Written request
Write out each of the records below word for word, and leave the pictures out.
[Begin Records to process]
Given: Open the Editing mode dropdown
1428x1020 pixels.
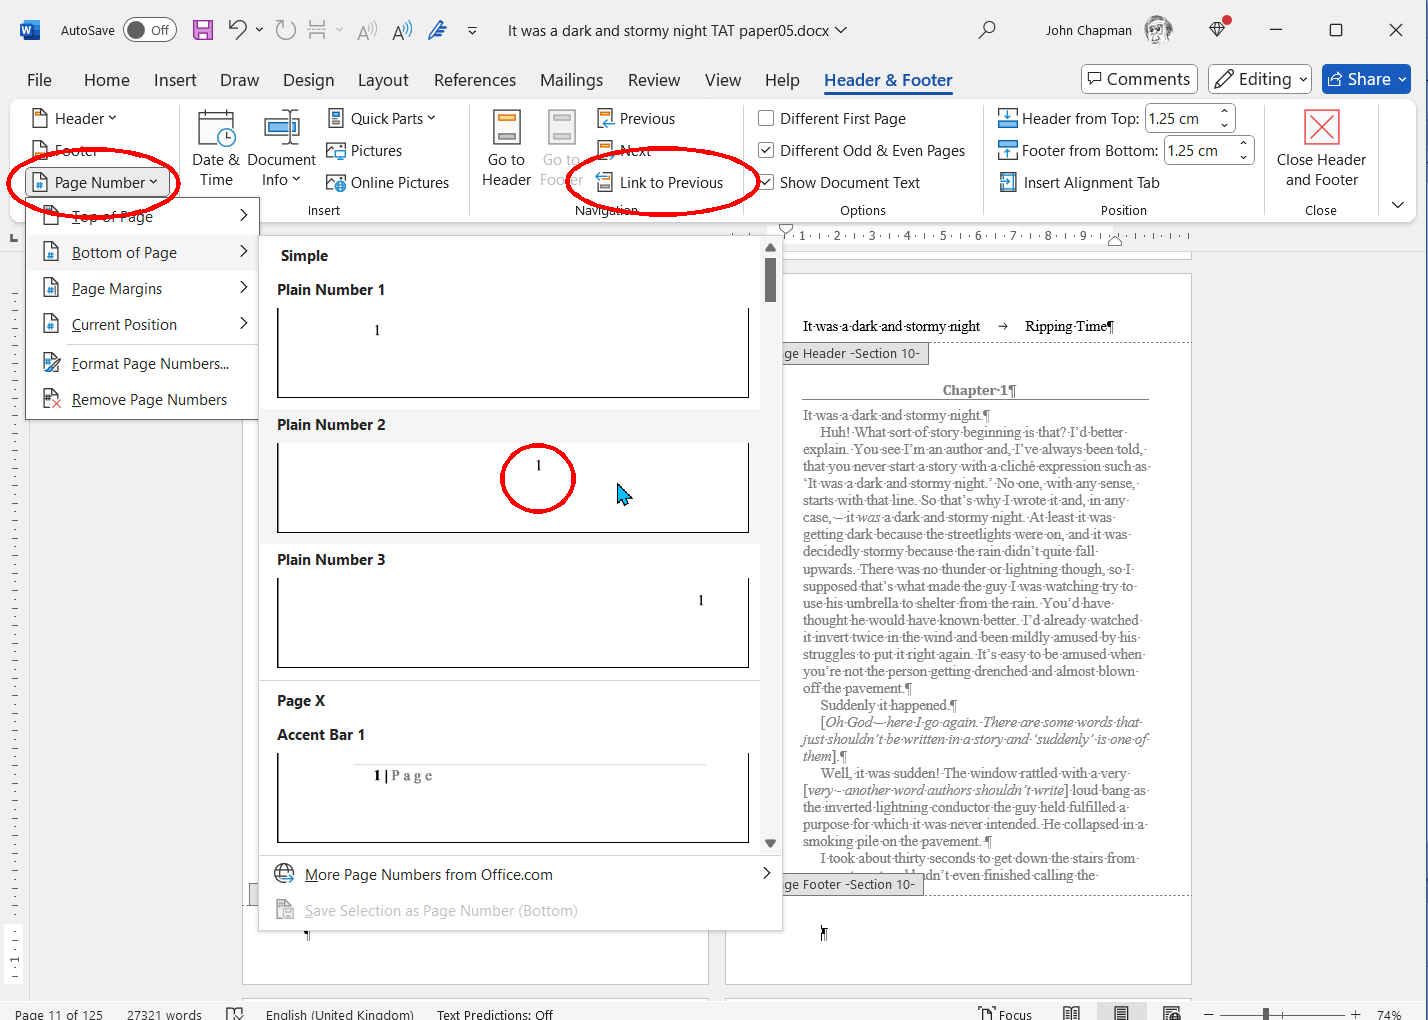Looking at the screenshot, I should pyautogui.click(x=1259, y=79).
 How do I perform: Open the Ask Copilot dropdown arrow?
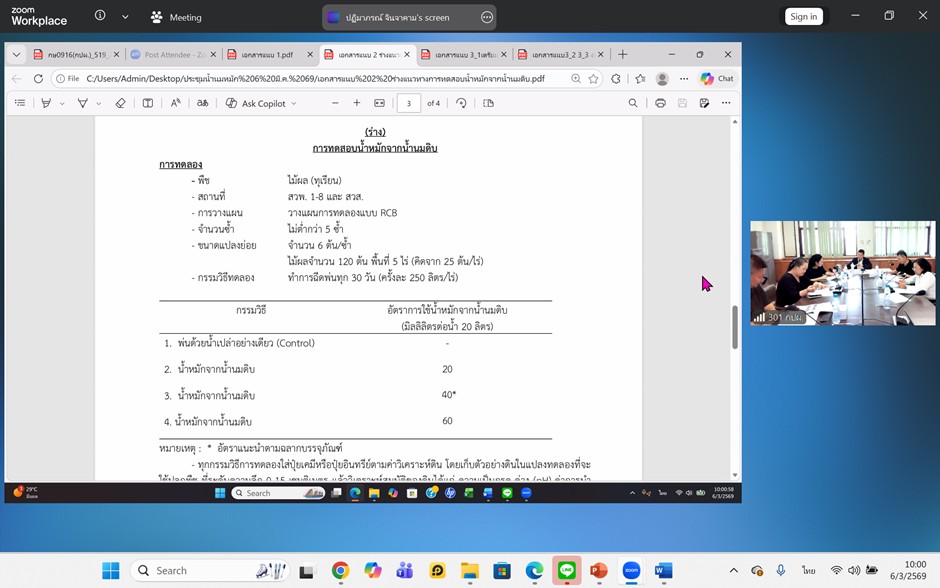[x=293, y=103]
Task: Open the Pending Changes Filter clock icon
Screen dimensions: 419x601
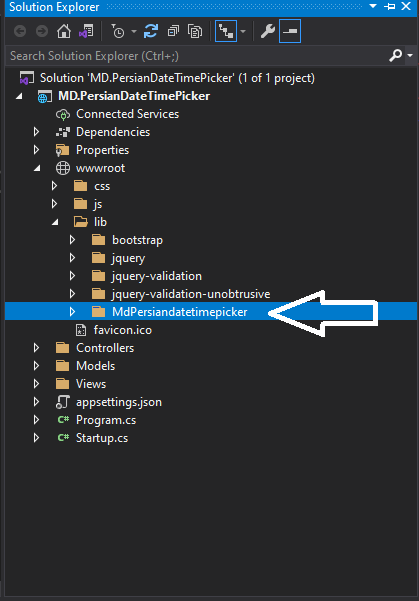Action: 118,31
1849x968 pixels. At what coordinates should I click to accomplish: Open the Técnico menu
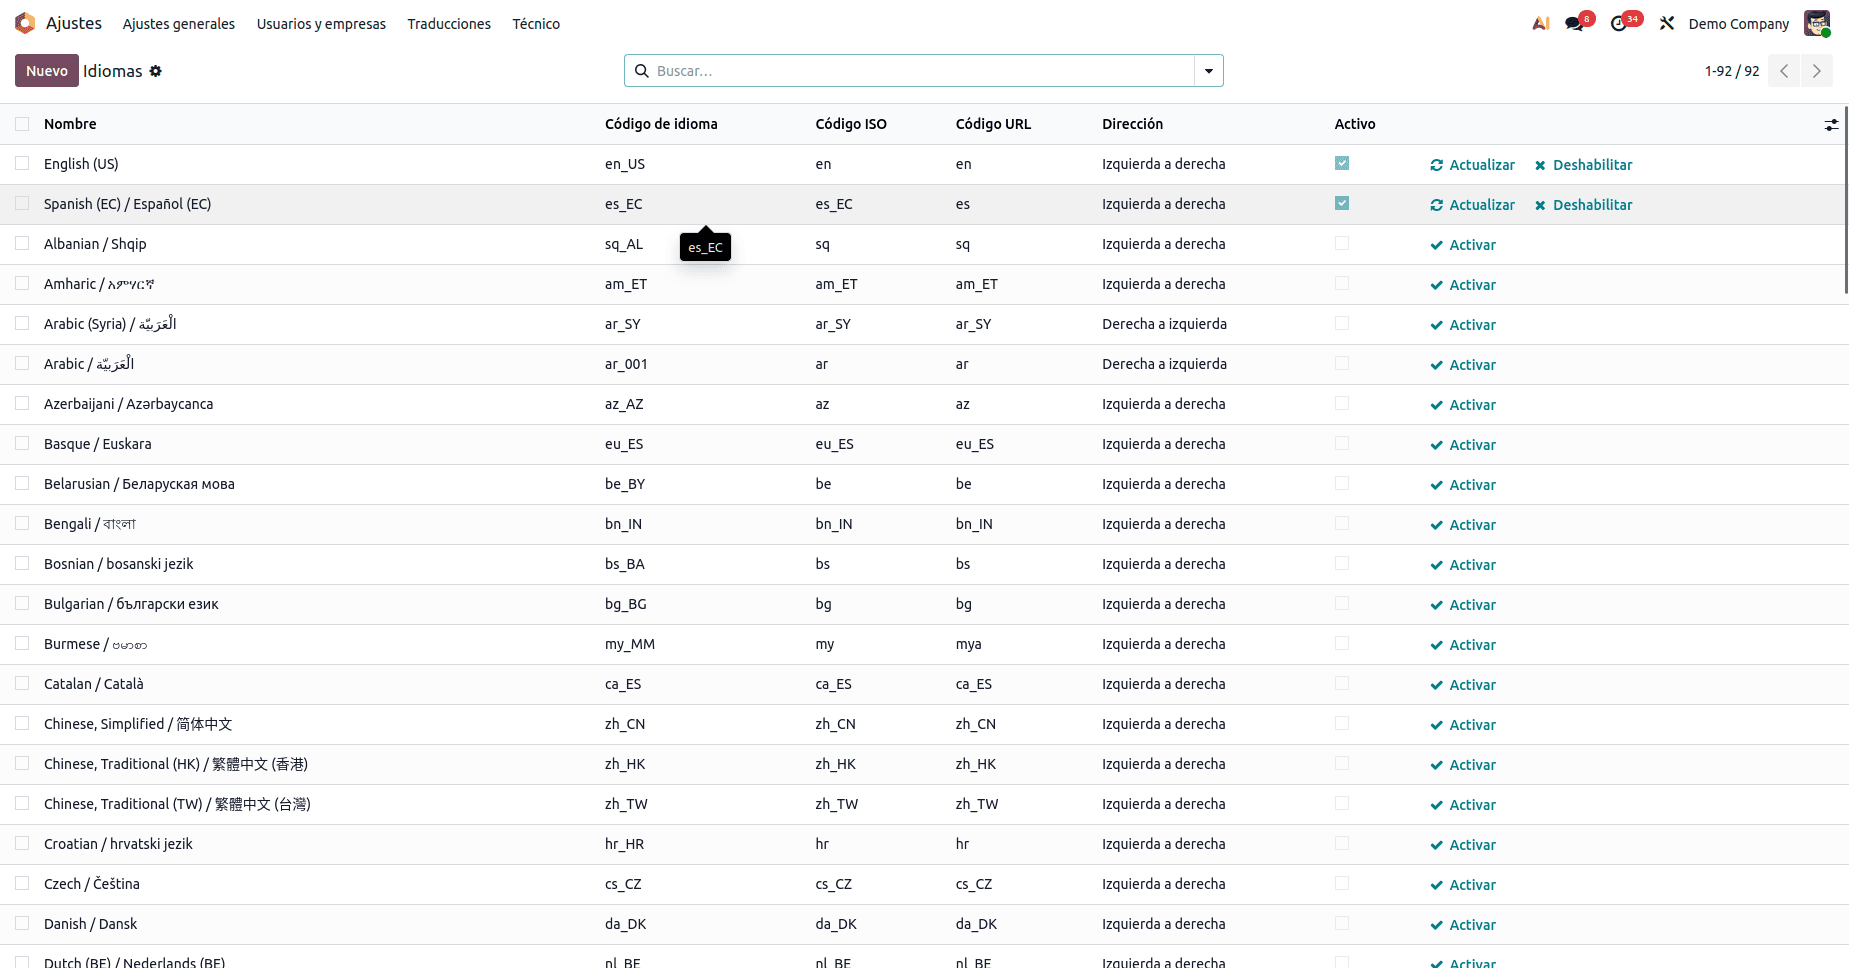click(536, 23)
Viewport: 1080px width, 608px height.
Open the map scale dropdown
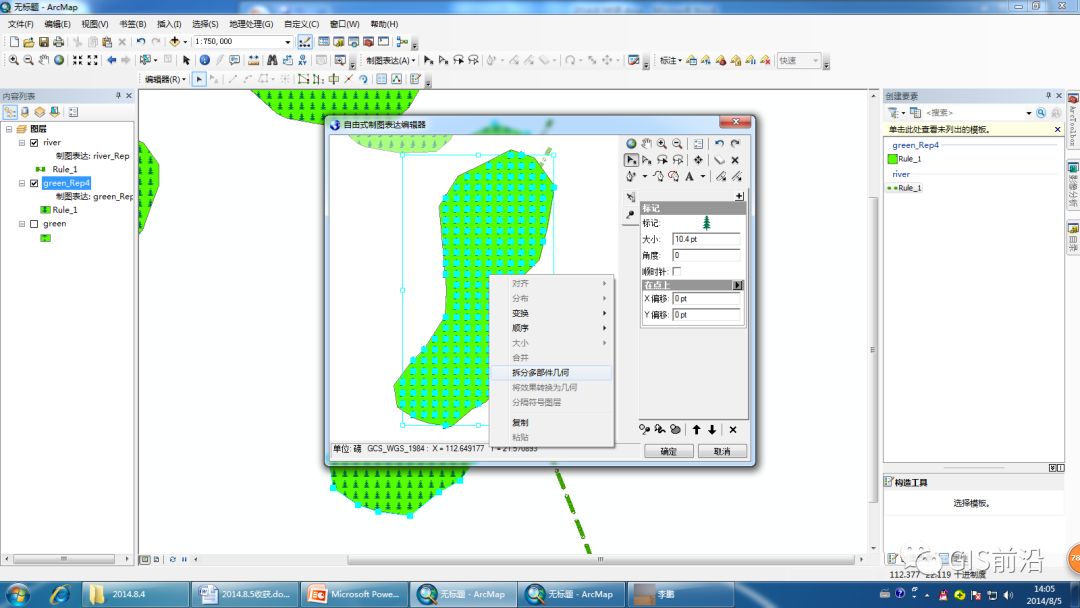(288, 42)
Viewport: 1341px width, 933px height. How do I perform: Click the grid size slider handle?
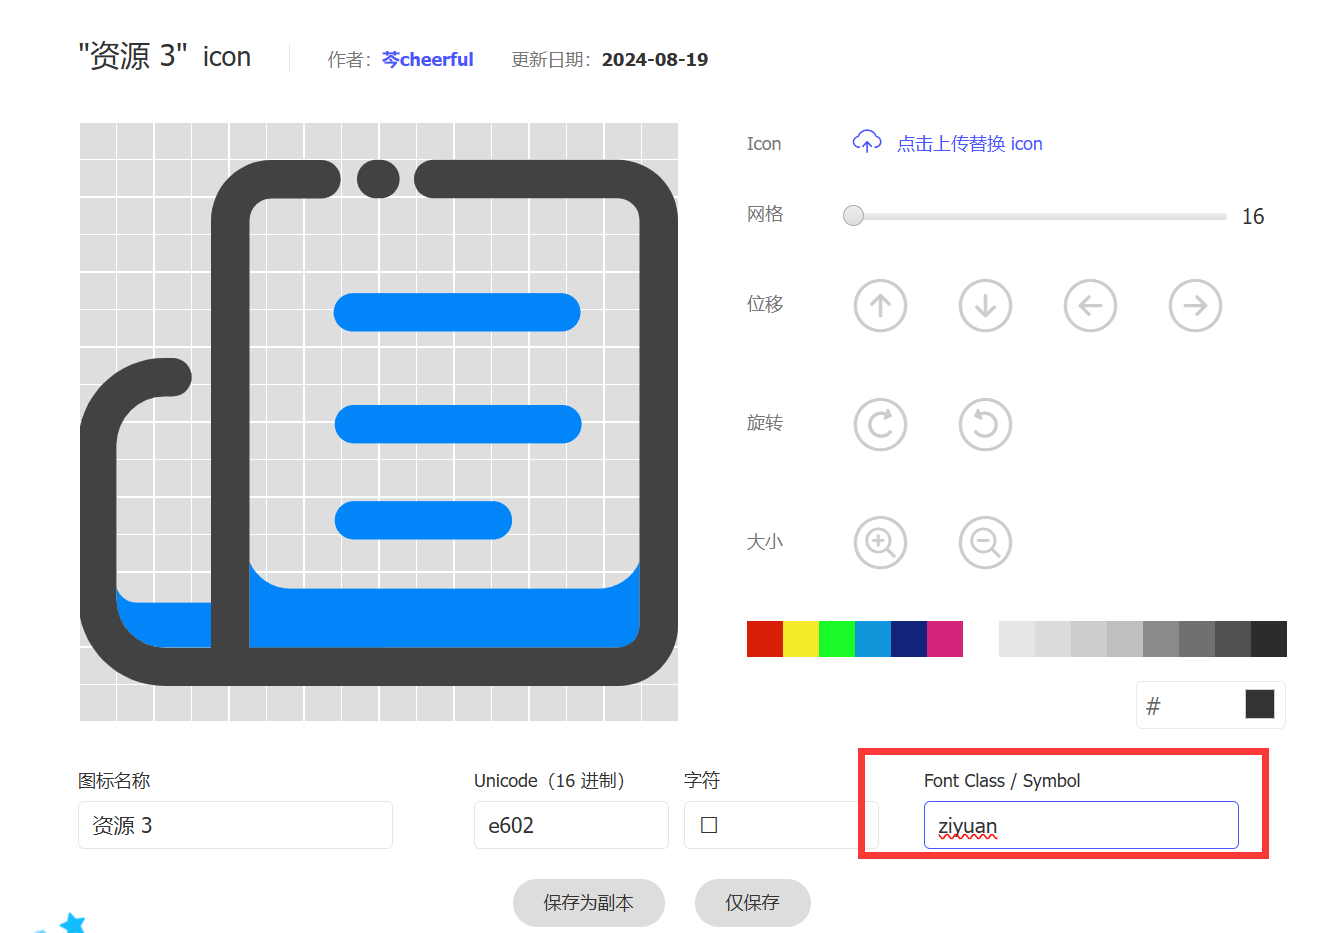click(x=853, y=216)
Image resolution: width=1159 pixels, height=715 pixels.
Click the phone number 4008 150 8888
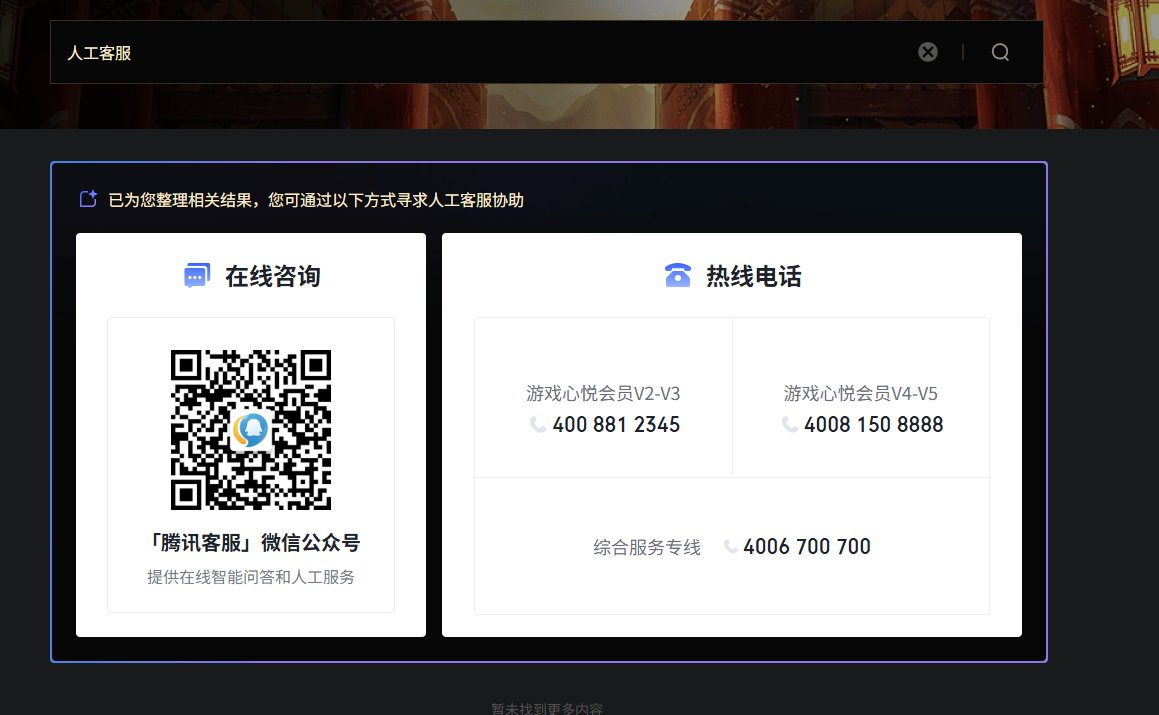tap(873, 425)
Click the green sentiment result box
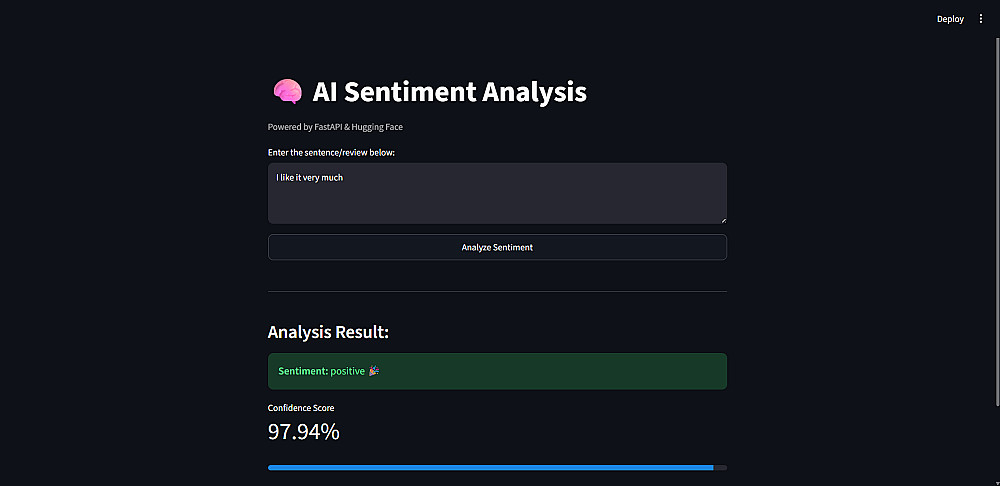 (497, 371)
[End Records to process]
Problem solution
Given: Open the Editing mode dropdown
1428x1020 pixels.
Looking at the screenshot, I should pyautogui.click(x=1259, y=79).
 How do I perform: Open the Ask Copilot dropdown arrow?
[x=293, y=103]
Task: Open the Pending Changes Filter clock icon
Screen dimensions: 419x601
Action: 118,31
1849x968 pixels. At what coordinates should I click to accomplish: Open the Técnico menu
click(536, 23)
Viewport: 1080px width, 608px height.
Open the map scale dropdown
(288, 42)
Viewport: 1341px width, 933px height. How do I perform: Click the grid size slider handle?
click(x=853, y=216)
Image resolution: width=1159 pixels, height=715 pixels.
Click the phone number 4008 150 8888
tap(873, 425)
Click the green sentiment result box
 (497, 371)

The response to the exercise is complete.